Thus, had my brother remained on board it might have been his lot to perish with all the rest. Captain Hudson suggested that he and his crew should come on board. This he positively declined doing. Having got his ship out of the ice and escaped after being shut up for two winters, he fully believed that he should be able to take her home. Andrew again went on board the Barentz and prescribed for the sick men among the crew. It was not until the next day, when a breeze sprang up, that we parted company, little supposing at the time what was in store for us. We now found ourselves constantly surrounded by dense mists which made it difficult to avoid the enormous icebergs and floes, which floated on the surface of the water. Happily for us, the sea was perfectly calm, or broken into light wavelets by the gentle breeze. The ceaseless and melancholy sound produced by the waste of ice disturbed the silence which would otherwise have reigned over the ocean world.

Sad and solemn was the picture presented to us by the unbroken procession of icebergs, which, like the ghosts in Macbeth, floated by to disappear in the warmer regions of the south. Constantly, too, there came the roar of the ocean swell as it broke among the icebergs and caverns, or the splash of water like a distant cataract as it fell from the lofty summits of the bergs, mingling with the crackling noise emitted by the masses of ice as they struck each other or their summits were broken off. Sometimes an iceberg would overturn or the top come hurtling down with a crash into the sea, covering the water with foam, and sending the birds which had perched there flying in all directions to seek a more secure resting-place.

We were now never without the light of the sun. According to its nearness to the horizon, the effects produced varied greatly. During the night the sky was of a deep ultramarine, while the icebergs, clothed with a rosy hue, appeared to have gone to sleep. Even the cascades from the bergs ceased to flow, and few sounds broke the silence. Sea-gulls and divers could be seen sitting round the edge of a floe with their heads under their wings. The whole region presented a strange and weird aspect. On we sailed, the icebergs at every mile becoming more numerous and of larger dimensions. As I looked ahead it seemed impossible that we could force our way between them, or escape being crushed by the vast masses which ever and anon came toppling down from their summits, but the desire to obtain a full ship lured us on.
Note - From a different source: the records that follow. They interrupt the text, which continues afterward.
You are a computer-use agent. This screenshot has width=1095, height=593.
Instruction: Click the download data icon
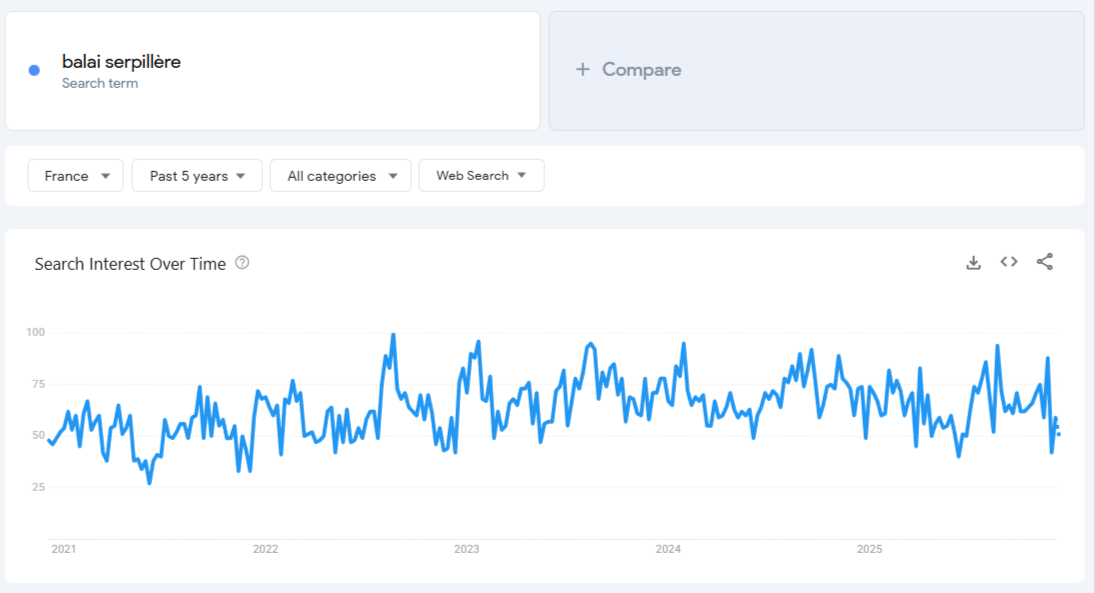(x=973, y=261)
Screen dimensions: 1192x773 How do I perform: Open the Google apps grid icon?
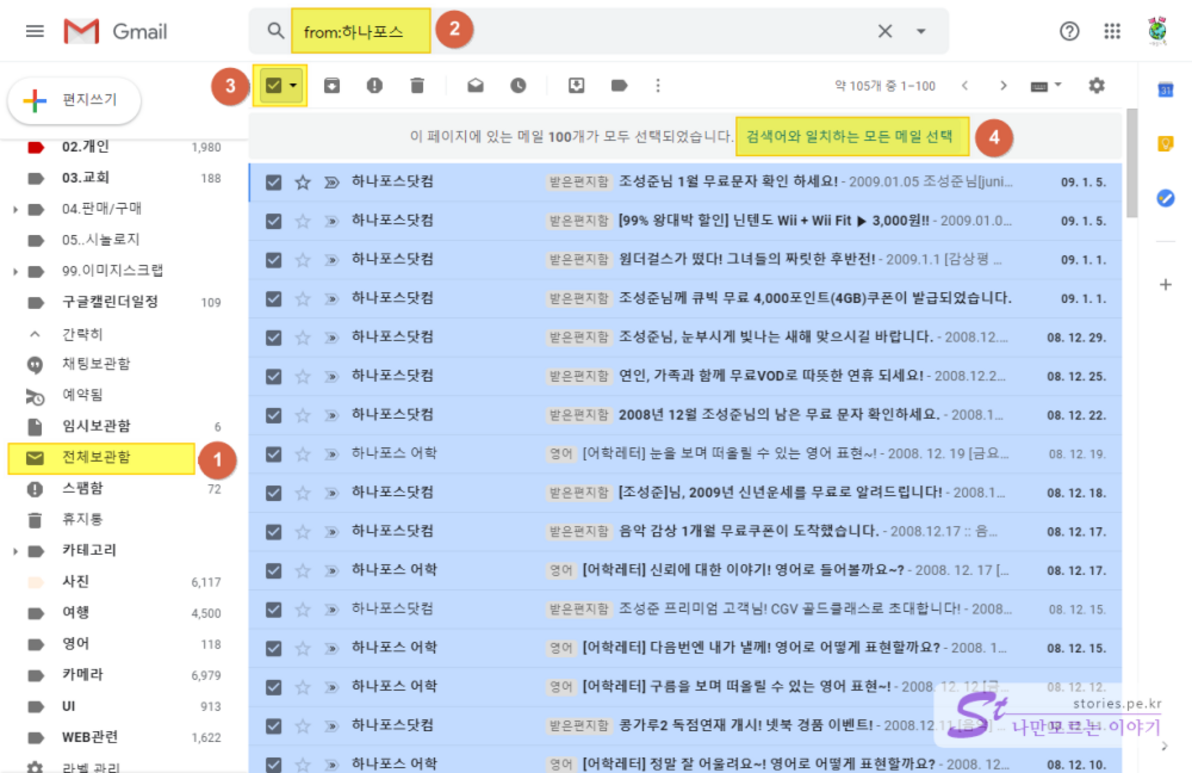click(x=1112, y=31)
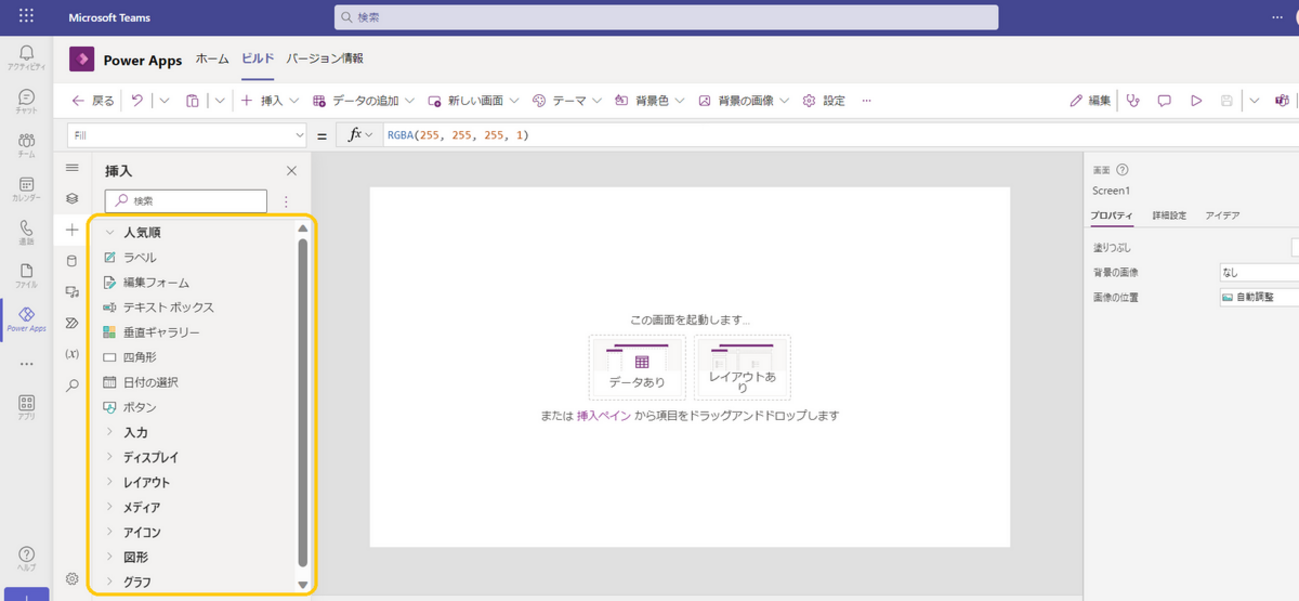Open the テーマ dropdown

[x=569, y=100]
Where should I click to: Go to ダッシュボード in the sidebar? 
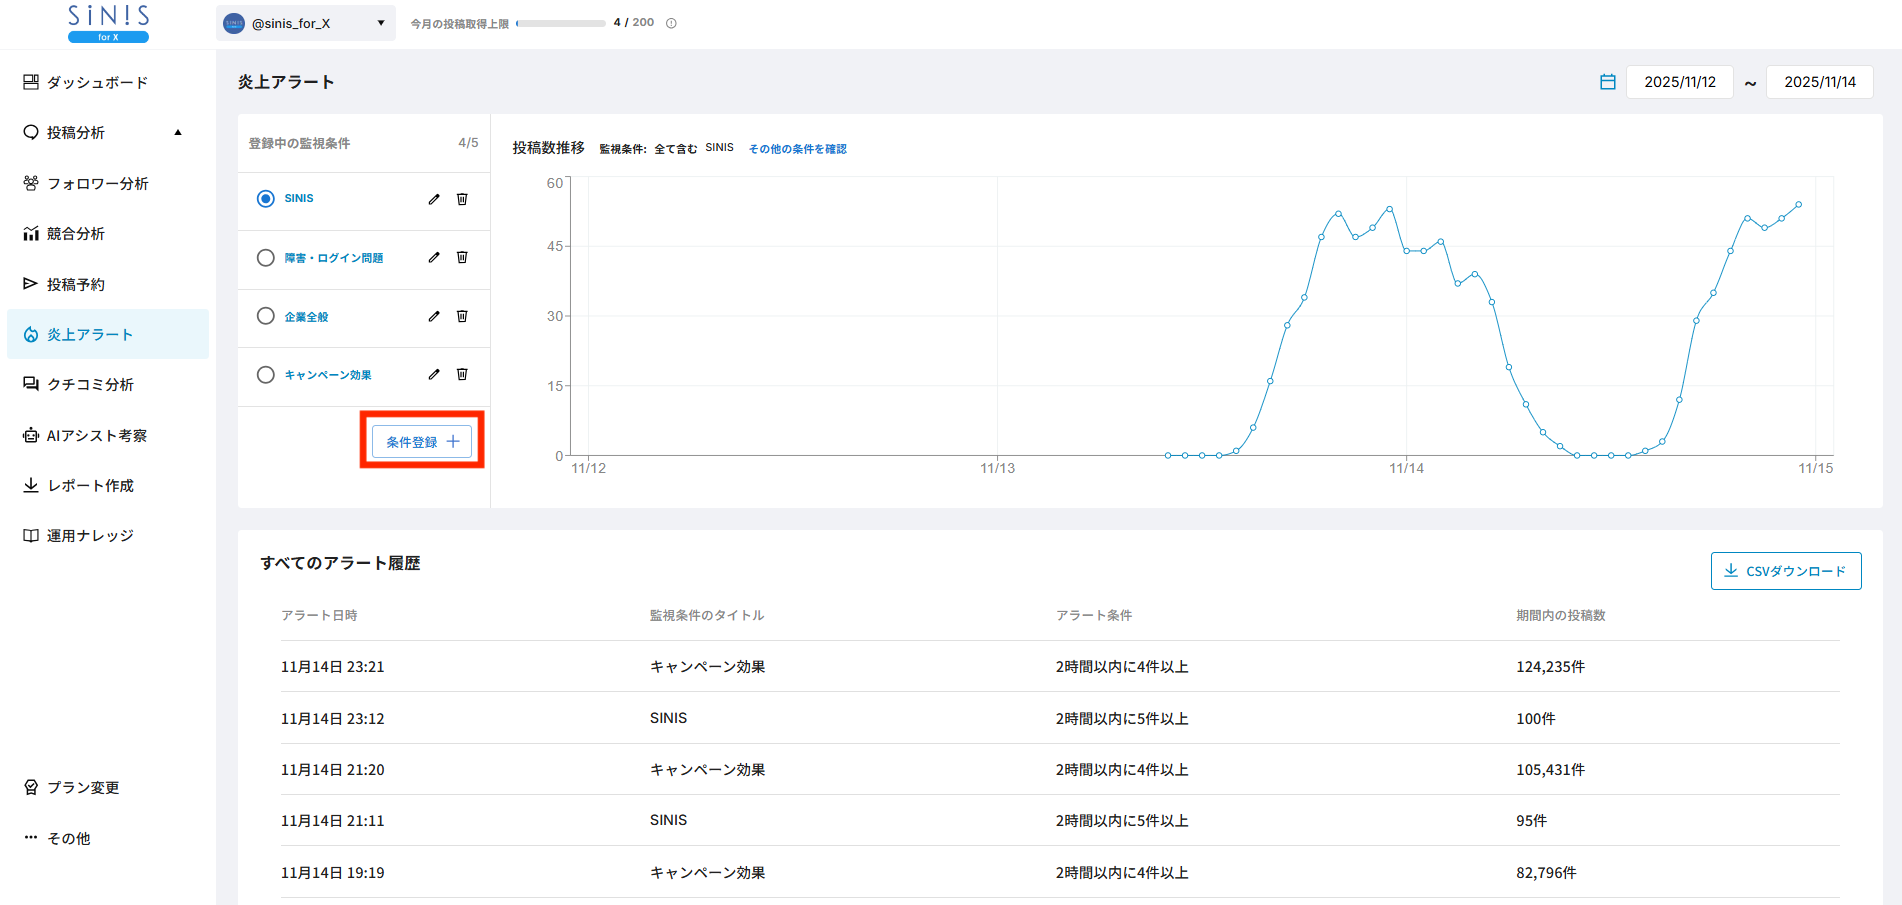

As the sun rising in the heavens sent down his warm rays, we could see numerous seals basking on the floes, or on some projecting point of a berg. Some of the boats were constantly engaged in shooting or harpooning the creatures, while others were kept in readiness to go in chase of the walruses which frequently made their appearance, though we did not always succeed in getting near them, as, diving beneath a ’berg, they did not rise again until the opposite side was reached.

The mate and Croil were now perfectly recovered, and enabled to take a part in everything going forward. Their services were required, for, in consequence of the hands we had lost, we all had work enough to do. I went in one of the boats, whenever I could get a chance. I was bound otherwise to remain on board and assist in managing the ship while they were away. Frequently we had enough to do, as we floated among the bergs and floes, to escape those which came drifting towards us, driven on by some under-current, more than by the wind. The broken state of the ice induced our captain to believe that we should as easily get out of it as we had made our way into its midst. He was more inclined to this opinion, when we suddenly found ourselves in the open sea with scarcely a floe or berg in sight. Had we met with whales we might have cruised about in chase of them, and not proceeded further, but only a few appeared ahead to the northward, and those we failed to kill.

“Never fear, lads,” said the captain as the boats returned on board, the men looking blank at their want of success. “We shall fall in with plenty more in the course of a day or so, or it may be in a few hours, and we may still get a full ship, and be south again before the summer days begin to shorten.”

The pack-ice, Captain Hudson told us, was this year much further north than he had ever known it, but he thought that a good sign, and he hoped to find lanes through which we might make our way into ponds seldom reached by whalers, where we might kill the fish faster than we could flense them.

Voyagers during the Arctic summer day require sleep as much as at other times, though often it has to be obtained at very unequal intervals. Having been awake for the best part of twenty hours, I had turned in—I don’t know whether to call it one night or one day—when I was aroused by a tremendous blow on the ship’s bows, which made her quiver from stem to stern. I was rushing on deck with my clothes in my hands, not knowing what might happen, when I found that she was forcing her way through a stream of ice, and that ice surrounded her on every side. A strongish breeze was blowing, and the canvas was being reduced to prevent another such encounter, which might produce serious consequences. Finding that nothing was really the matter, I quickly dived below again to put on my clothes, when I once more hurried on deck. As I was looking round my eye was attracted by a dark object at some distance on the starboard bow. I pointed it out to the captain, whose glass was directed towards it. “It is a vessel of some sort. A Russian or Norwegian sloop. She has been nipped probably, for she seems to lie on the ice, out of the water; but whether her crew are still on board, or have made their escape in their boats, it is hard to say.”

“We must go and ascertain,” exclaimed Andrew; “our brother David was taken off by a vessel of that description, and for what we can tell, he may be on board.”